Document passage:
Begin
Then Macklemore and Ryan Lewis won a Grammy. (See? Fits much more nicely here) Do I think that Macklemore and Ryan Lewis' album wasn't good? No. I found it pretty entertaining, and had it been merely nominated, I would have no complaints. But in my mind, in the world that exists in between my ears, wining Best Rap Album equates to "The album that from an artistic standpoint did the MOST for it's genre, more than any other album nominated. Here's where I feel as if this is where the contention lies. I don't feel as if it     did that. In fact, I dare say, all it did was not do what hip hop has done best ever since its inception.

Hip hop has always been an art form of defiance. From the early days of Sugarhill Gang or Grandmaster Flash and the Furious Five, hip hop has been a rebellious and defiant reminder that it would not conform to whatever it was you felt it should. When millions were beginning to just understand the power of the N-word (not negro, the OTHER N-word) hip hop was spitting it into the faces of the people who refused to acknowledge its existence. Hip hop culture extended from a section of the population who were expected to lay down and die: the unwashed, uneducated masses who would never contribute anything into the world, who were meant to be servants, either of food or waste disposal. An entire subsection of urban culture who were not told but shown that no one ultimately would care about them or for them. Hip hop as a growling defiant response to every politician who would ranter pander for a vote than care for the constituents that had no voice, hip hop was the voice of thousands who had no choice but to repurpose what was given them and contribute to the human experience a living culture, a constant art form that has persisted even to this day.

Hip hop doesn't know color or creed, nationality or race. It is the voice of the people. In this regard, I applaud Macklemore and Ryan Lewis. They spoke out for a largely oppressed section of people. the LGBT community, and they used hip hop to do it. Largely this is unheard of in the world of rap, the music that hip hop spawned. By and large, rap lives in a world where being gay is undesirable, and this is expressed in the largely homophobic expressions hurled at  one's enemies.

But this is not the first time that hip hop has championed the cause of an oppressed people, or even that of the LGBT community  Granted many rappers still use gay slurs as a way to denigrate their detractors (that one's aimed at you Eminem, Rap God or not.) but hip hop being used to open our eyes to the plight of the oppressed isn't new. If Macklemore and Ryan Lewis won a Grammy only for this, I suppose I could understand and even accept it. However, what has happened feels far less like a feel good story.

Macklemore beat out Kanye West's flawed album Yeezzus (yes I do mean it when I said flawed. I really enjoyed it as an album. But let's not kid ourselves MBDTF it's not.) Jay-Z's Magna Carta/Holy Grail and Kendrick Lamar's Good Kid, m.A.A.d City. Oh whatever Drake did. Yeah. That passing mention is all Drake's album deserved. I honestly feel that was the popular album mention that got nominated but should never win anything. Yeah. Sorry Drake fans.
End
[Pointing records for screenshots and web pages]
Begin
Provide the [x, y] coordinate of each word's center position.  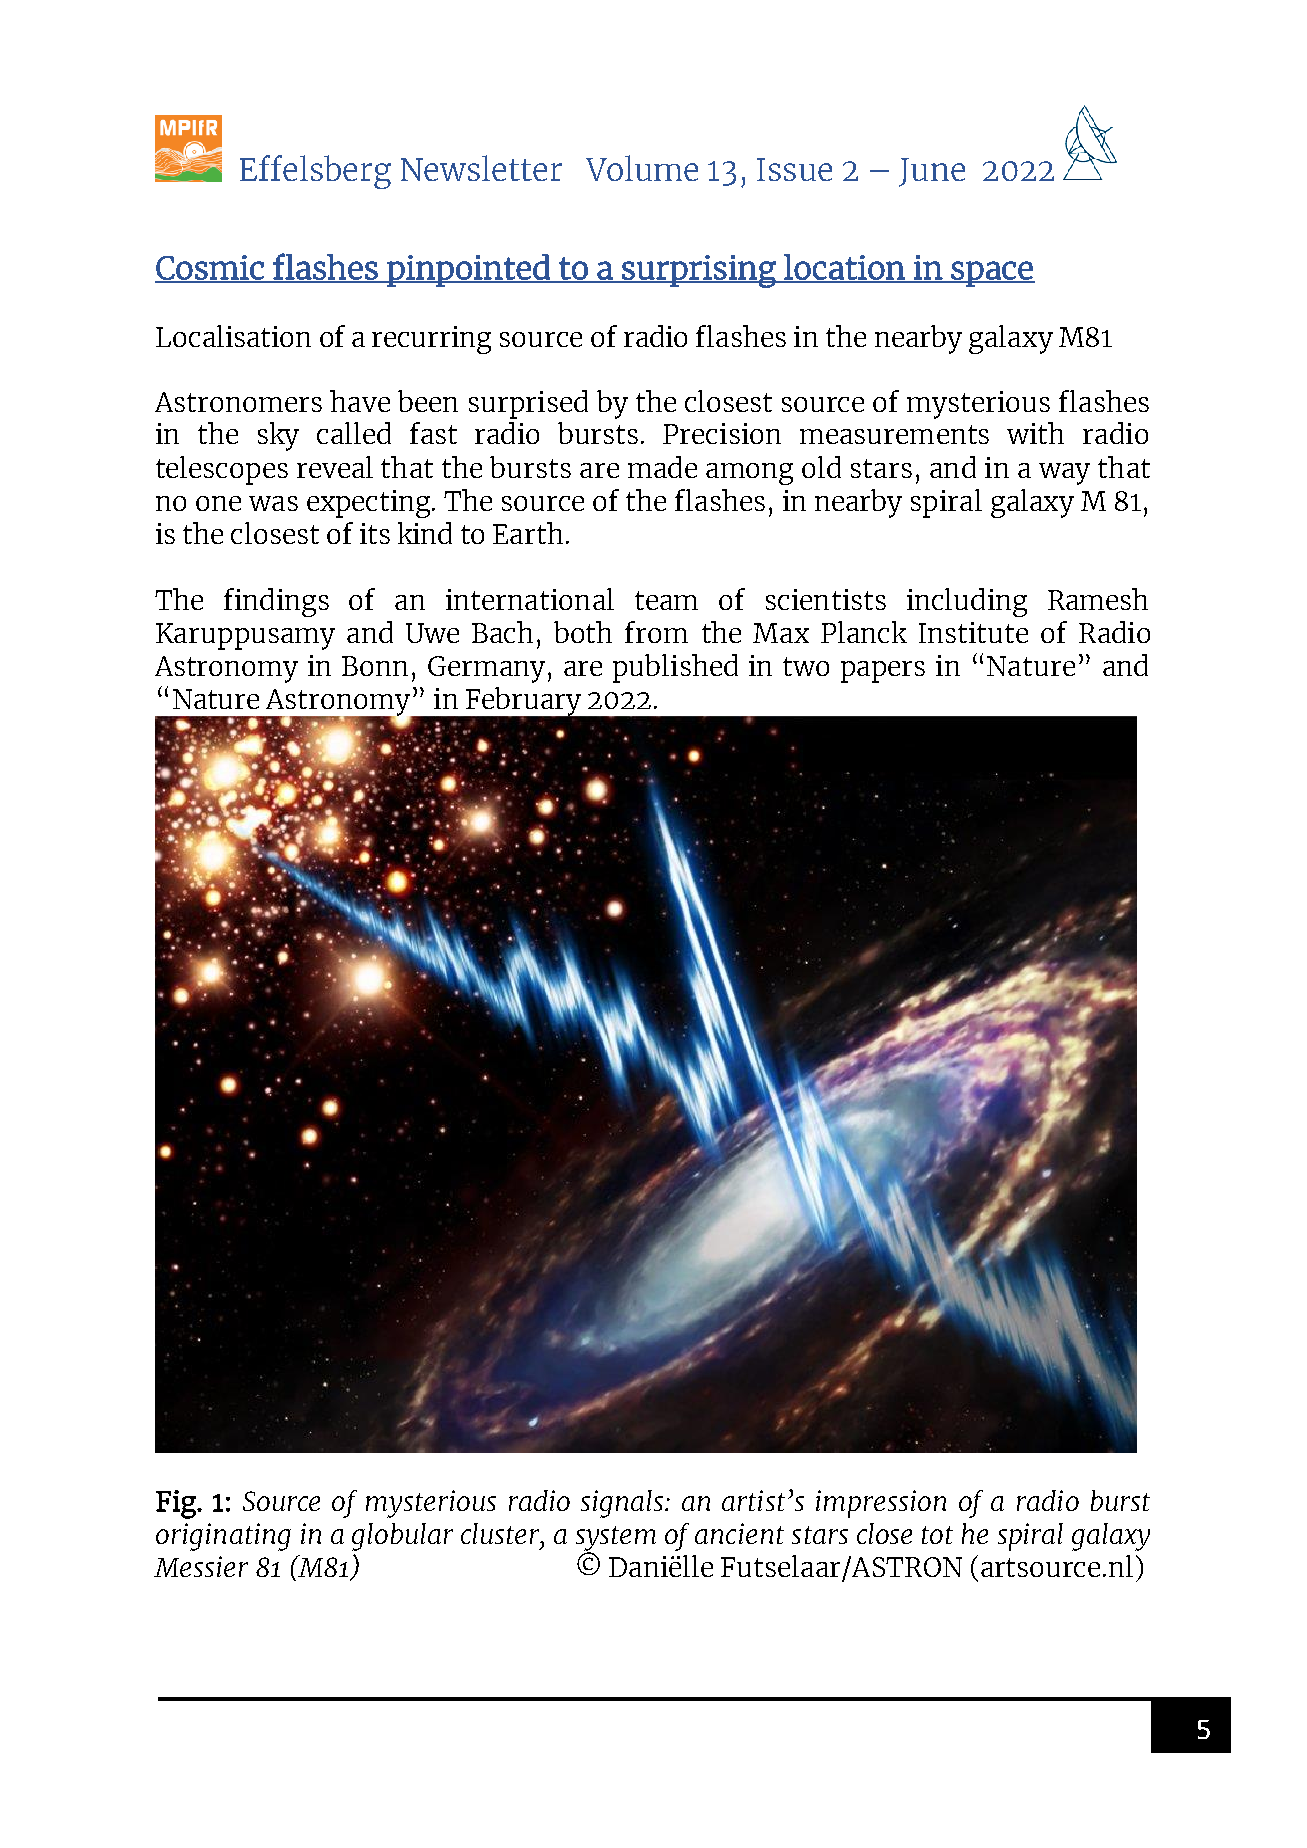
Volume [642, 168]
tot [937, 1535]
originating [223, 1537]
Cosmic [210, 268]
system [616, 1539]
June [932, 172]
End
Task set:
1. From the post about Macklemore's Grammy, write out the passage starting at "Then Macklemore and" and ending at "since its inception.".
2. According to the post about Macklemore's Grammy, which oppressed group did Macklemore and Ryan Lewis speak out for?

Task answers:
1.
Then Macklemore and Ryan Lewis won a Grammy. (See? Fits much more nicely here) Do I think that Macklemore and Ryan Lewis' album wasn't good? No. I found it pretty entertaining, and had it been merely nominated, I would have no complaints. But in my mind, in the world that exists in between my ears, wining Best Rap Album equates to "The album that from an artistic standpoint did the MOST for it's genre, more than any other album nominated. Here's where I feel as if this is where the contention lies. I don't feel as if it     did that. In fact, I dare say, all it did was not do what hip hop has done best ever since its inception.

2. The LGBT community.